Correct phrasing: "The sample proportion in our study is \hat{p}=0.60\pm SE. The UK population estimate is p_{UK}=0.65 (with its own CI). Direct comparison should consider sampling error and context."
Example C: Misinterpreted statement corrected
Incorrect: "9 out of 10 people in the UK recycle." (unverified universal claim)
Correct: "In the sample, 9 out of 10 respondents (\hat{p}=0.90)) frequently recycle."; If you want to generalize to the population, you need proper sampling and a reported confidence interval.
Practical guidelines for reading and writing these statements
Always identify:
Population: who is the target group?
Sample: who was actually observed?
Statistic: what numeric value is reported from the sample?
Parameter: what population value is the target of estimation?

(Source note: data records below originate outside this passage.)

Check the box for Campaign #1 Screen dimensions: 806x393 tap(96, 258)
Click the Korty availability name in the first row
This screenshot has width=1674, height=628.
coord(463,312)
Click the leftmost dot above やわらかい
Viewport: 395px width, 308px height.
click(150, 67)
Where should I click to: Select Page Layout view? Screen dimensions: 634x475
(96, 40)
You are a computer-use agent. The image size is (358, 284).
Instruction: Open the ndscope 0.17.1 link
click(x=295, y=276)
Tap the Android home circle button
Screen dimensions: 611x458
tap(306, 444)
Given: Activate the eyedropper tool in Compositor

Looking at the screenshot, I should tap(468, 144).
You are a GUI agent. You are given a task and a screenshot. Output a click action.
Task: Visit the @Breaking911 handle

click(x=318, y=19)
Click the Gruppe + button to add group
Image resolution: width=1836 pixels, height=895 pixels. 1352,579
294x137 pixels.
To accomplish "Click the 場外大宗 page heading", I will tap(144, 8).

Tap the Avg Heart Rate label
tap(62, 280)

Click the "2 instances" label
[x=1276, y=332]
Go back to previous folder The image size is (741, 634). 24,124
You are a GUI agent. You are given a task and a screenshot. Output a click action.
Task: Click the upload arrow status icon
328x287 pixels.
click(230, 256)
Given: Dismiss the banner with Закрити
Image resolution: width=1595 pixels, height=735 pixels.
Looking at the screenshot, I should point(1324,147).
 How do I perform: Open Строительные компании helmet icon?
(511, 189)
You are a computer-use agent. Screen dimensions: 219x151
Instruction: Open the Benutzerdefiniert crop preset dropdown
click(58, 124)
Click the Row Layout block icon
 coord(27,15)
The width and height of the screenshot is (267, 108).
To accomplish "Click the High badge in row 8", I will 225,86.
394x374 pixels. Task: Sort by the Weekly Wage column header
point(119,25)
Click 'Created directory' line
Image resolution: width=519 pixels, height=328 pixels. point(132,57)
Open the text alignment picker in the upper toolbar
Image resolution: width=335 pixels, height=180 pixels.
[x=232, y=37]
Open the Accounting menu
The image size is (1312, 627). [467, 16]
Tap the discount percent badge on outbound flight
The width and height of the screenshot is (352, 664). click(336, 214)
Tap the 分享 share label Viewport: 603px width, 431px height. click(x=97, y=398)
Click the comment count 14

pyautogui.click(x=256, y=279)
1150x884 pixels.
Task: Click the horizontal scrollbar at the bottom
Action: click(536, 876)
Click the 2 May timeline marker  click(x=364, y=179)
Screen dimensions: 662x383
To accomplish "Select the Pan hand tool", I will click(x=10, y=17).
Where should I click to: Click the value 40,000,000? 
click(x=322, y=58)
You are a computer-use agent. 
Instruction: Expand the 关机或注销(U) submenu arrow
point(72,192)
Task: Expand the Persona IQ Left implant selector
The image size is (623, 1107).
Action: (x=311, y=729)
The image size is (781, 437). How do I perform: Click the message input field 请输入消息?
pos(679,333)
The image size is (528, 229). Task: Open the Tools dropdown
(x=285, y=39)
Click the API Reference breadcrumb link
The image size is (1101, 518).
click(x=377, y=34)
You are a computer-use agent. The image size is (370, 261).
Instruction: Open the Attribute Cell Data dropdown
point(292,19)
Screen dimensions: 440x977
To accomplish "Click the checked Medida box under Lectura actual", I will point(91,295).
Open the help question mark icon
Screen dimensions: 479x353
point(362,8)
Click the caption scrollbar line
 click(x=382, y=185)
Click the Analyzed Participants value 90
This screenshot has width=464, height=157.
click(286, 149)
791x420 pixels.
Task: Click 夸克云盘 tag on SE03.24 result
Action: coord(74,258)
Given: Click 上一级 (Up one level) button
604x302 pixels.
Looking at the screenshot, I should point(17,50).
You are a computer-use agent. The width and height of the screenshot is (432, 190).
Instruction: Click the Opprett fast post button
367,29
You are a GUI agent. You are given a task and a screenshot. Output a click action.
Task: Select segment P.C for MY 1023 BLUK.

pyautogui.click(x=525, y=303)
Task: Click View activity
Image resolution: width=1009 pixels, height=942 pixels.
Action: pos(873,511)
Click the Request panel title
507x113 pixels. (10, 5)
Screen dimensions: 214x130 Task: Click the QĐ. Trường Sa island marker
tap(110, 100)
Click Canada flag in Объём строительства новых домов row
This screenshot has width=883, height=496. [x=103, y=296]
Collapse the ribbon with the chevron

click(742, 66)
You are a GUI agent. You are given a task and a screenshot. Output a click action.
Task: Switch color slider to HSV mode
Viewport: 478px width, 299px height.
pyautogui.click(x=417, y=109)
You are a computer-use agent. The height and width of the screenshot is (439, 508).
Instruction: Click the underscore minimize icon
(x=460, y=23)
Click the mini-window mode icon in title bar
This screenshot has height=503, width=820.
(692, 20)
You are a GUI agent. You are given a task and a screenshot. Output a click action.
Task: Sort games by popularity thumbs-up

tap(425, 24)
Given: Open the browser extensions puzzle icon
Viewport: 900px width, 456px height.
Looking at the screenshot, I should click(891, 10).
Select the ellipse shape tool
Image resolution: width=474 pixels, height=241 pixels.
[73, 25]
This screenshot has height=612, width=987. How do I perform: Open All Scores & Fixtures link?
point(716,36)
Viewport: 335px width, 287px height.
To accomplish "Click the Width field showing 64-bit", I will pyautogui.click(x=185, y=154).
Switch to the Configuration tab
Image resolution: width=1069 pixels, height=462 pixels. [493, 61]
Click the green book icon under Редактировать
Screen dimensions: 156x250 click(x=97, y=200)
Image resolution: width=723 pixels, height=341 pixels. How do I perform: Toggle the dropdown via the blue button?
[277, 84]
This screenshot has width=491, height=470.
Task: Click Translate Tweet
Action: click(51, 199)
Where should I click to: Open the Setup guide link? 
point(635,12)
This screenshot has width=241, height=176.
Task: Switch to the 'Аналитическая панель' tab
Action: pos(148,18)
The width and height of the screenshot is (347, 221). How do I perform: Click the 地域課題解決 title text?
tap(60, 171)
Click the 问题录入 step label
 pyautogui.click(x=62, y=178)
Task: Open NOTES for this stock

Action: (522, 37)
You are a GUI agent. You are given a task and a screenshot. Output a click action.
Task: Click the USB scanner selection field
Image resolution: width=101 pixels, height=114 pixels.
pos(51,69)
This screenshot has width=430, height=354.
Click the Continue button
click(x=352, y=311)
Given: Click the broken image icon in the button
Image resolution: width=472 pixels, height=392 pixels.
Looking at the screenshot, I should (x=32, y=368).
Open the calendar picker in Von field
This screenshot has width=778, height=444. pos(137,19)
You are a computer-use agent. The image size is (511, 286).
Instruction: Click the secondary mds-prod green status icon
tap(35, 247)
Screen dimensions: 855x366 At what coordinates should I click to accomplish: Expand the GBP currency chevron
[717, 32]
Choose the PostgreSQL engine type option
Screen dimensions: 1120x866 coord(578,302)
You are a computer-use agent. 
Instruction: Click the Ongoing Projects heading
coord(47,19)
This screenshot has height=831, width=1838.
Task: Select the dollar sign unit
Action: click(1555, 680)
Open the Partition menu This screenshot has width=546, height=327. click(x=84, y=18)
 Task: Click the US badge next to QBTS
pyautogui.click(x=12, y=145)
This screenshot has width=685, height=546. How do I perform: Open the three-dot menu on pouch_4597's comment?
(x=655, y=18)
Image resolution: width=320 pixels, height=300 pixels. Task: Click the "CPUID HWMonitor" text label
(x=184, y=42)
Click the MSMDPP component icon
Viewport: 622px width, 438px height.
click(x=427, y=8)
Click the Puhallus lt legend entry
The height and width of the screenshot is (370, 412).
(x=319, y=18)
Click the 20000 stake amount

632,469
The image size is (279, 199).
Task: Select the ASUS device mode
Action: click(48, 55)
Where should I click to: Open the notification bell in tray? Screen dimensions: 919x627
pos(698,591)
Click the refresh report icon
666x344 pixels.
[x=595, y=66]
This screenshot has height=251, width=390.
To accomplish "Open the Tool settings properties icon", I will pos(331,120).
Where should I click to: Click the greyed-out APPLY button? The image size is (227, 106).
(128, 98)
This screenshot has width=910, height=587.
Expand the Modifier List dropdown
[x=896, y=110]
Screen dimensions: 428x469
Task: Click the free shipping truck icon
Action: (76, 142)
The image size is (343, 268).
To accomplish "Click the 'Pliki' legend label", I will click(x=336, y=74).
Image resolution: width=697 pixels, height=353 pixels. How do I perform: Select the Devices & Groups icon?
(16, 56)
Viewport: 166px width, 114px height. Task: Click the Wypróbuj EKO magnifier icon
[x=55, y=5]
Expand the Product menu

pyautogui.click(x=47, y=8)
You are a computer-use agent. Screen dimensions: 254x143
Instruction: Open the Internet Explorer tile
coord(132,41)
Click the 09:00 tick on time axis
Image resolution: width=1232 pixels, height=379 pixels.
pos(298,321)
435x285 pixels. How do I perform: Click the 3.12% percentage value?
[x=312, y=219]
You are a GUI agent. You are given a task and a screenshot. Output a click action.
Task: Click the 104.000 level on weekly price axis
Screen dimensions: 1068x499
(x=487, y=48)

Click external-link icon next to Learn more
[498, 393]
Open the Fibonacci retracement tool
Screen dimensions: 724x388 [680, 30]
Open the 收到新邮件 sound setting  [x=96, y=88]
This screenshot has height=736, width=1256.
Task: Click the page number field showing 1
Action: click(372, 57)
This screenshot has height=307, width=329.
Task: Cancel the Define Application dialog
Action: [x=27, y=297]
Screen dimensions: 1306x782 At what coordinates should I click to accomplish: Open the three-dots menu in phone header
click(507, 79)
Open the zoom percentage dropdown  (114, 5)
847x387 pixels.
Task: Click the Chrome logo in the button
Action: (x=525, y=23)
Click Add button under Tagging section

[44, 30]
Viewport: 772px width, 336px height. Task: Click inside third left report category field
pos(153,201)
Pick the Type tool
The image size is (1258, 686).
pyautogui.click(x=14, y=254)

Use consistent language: write clearly whether you are describing a sample statistic or a population parameter.
Report uncertainty: include standard error or confidence intervals when inferring from a sample to a population.
Be careful with comparisons: when using phrases like "compared to X," specify the comparator's population and ensure the comparison is valid given sampling design.
Quick practice prompts
Given a study with a sample size n=500 and 220 report frequent recycling, compute the sample proportion: \hat{p}= \frac{220}{500} = 0.44.
Compute the 95% confidence interval for the population proportion using the normal approximation:
CI = \hat{p} \pm z_{0.025} \sqrt{\frac{\hat{p}(1-\hat{p})}{n}} with \hat{p}=0.44 and n=500$$.
Interpret the result in terms of population inference, noting any assumptions and potential limitations.
Summary: key points to remember
Population vs Sample definitions are essential for correct interpretation.
Parameters describe population; statistics describe samples.
A proportion like "9 out of 10" is a fraction that must be tied to a defined sample or population and must be reported with context and uncertainty.
The exact population size (e.g., 3,900) does not automatically define the population; clarify whether that number is a sample size or population size.
Always phrase results with clear reference to whether you are discussing a sample statistic or a population parameter, and report uncertainty where appropriate.